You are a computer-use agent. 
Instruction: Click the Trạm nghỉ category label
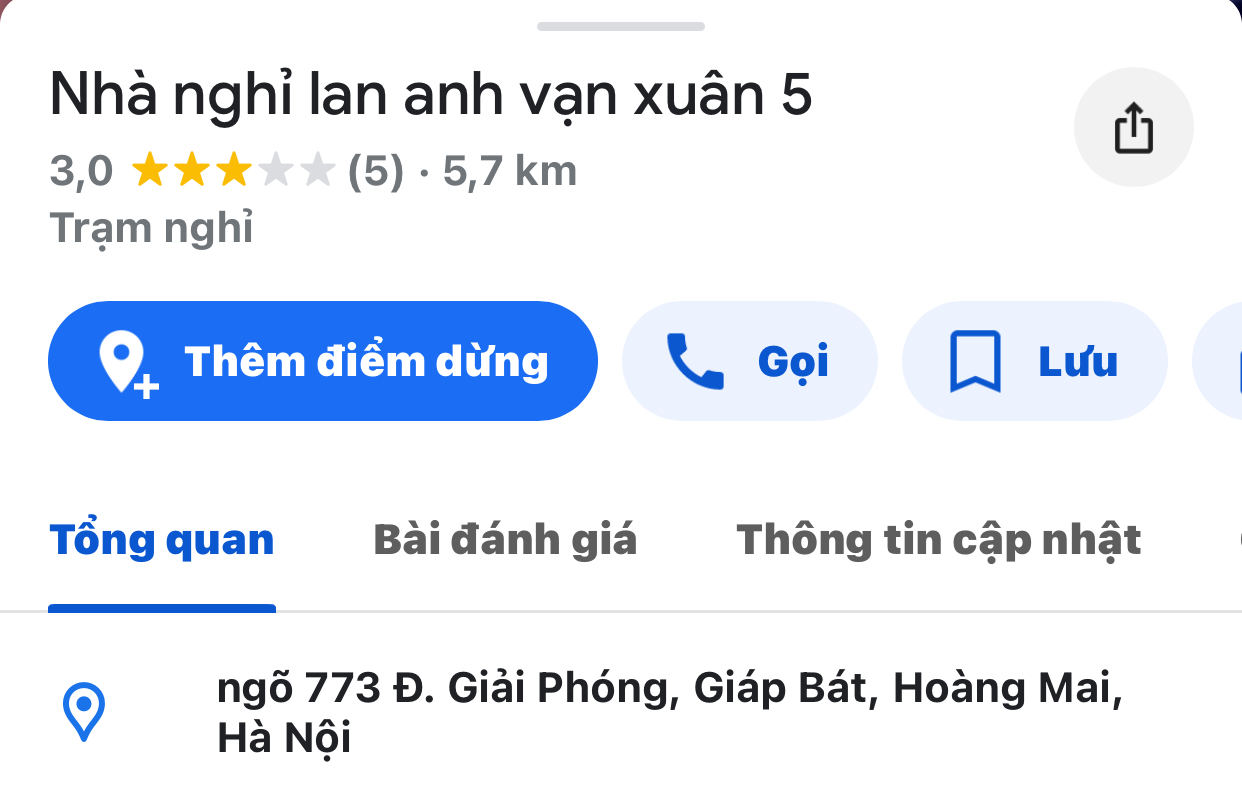tap(152, 229)
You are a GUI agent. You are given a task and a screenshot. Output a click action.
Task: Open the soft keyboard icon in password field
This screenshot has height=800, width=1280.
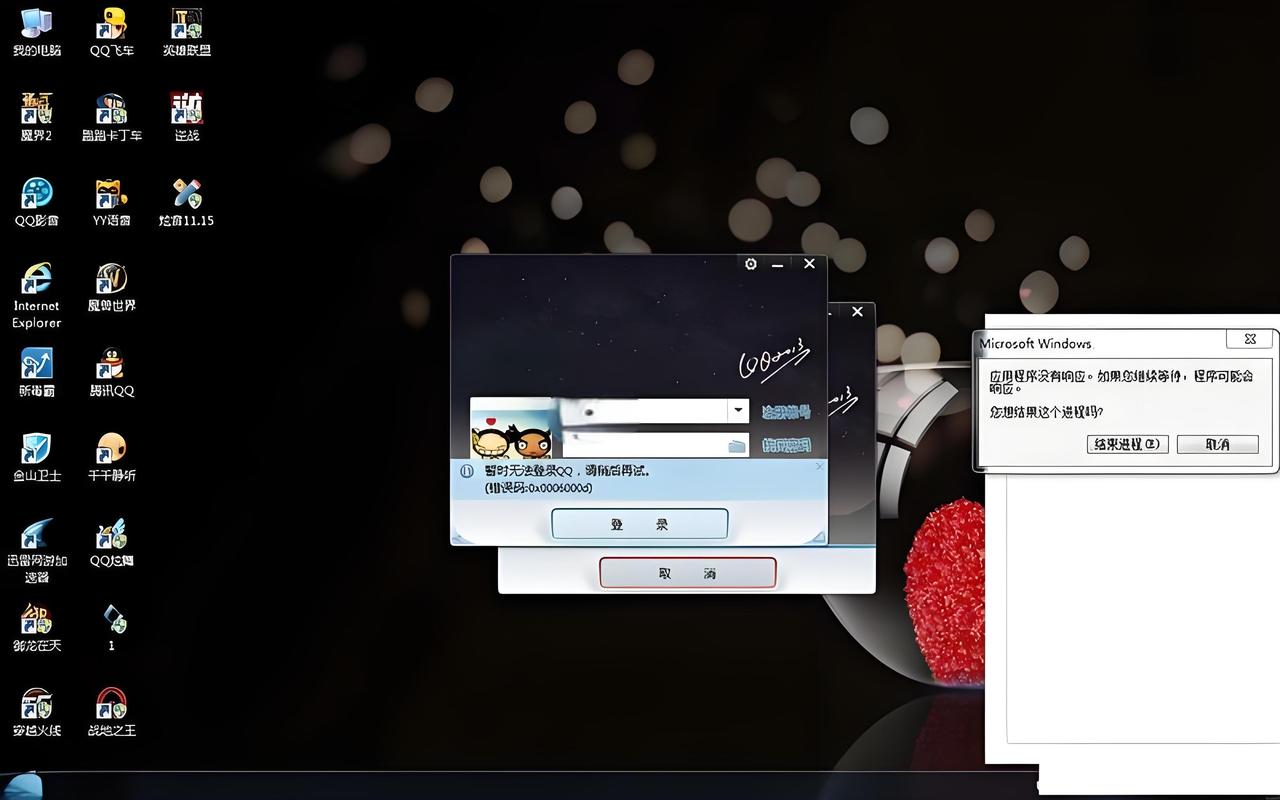737,446
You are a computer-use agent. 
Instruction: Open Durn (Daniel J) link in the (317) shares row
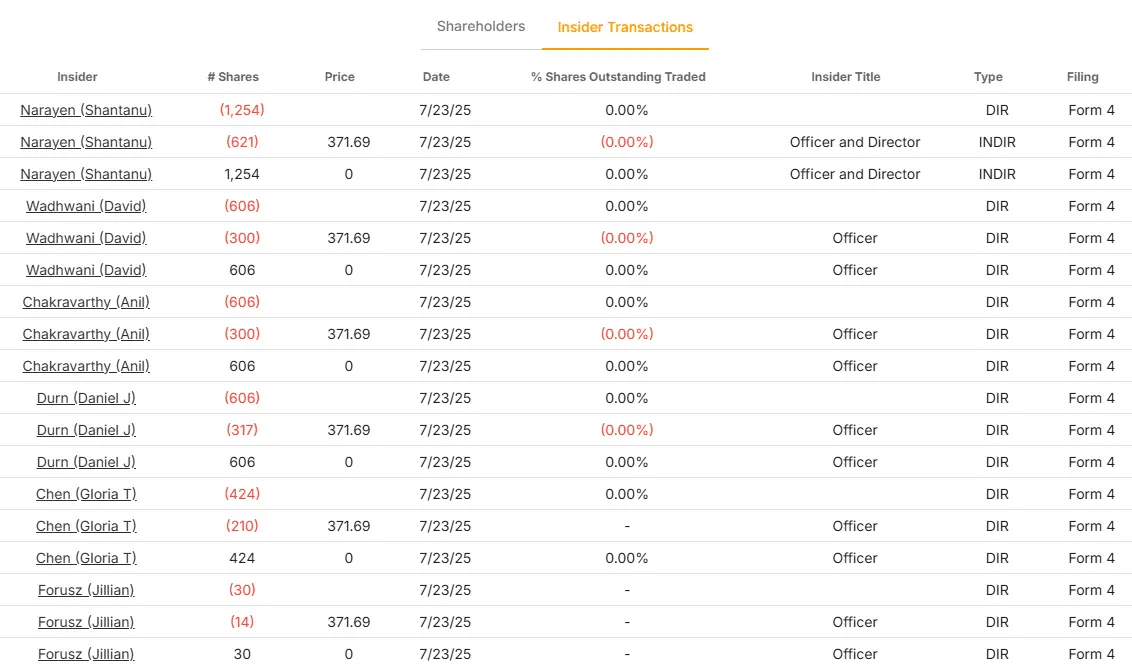86,430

▸ What the task requires: All entries above must be printed again verbatim, with images excluded.

▸ Response below:
You are a computer-use agent. 
Instruction: Click the Trạm nghỉ category label
tap(152, 229)
You are a GUI agent. You are given a task and a screenshot. Output a click action.
Task: Open the soft keyboard icon in password field
This screenshot has height=800, width=1280.
737,446
You are a computer-use agent. 
Instruction: Open Durn (Daniel J) link in the (317) shares row
86,430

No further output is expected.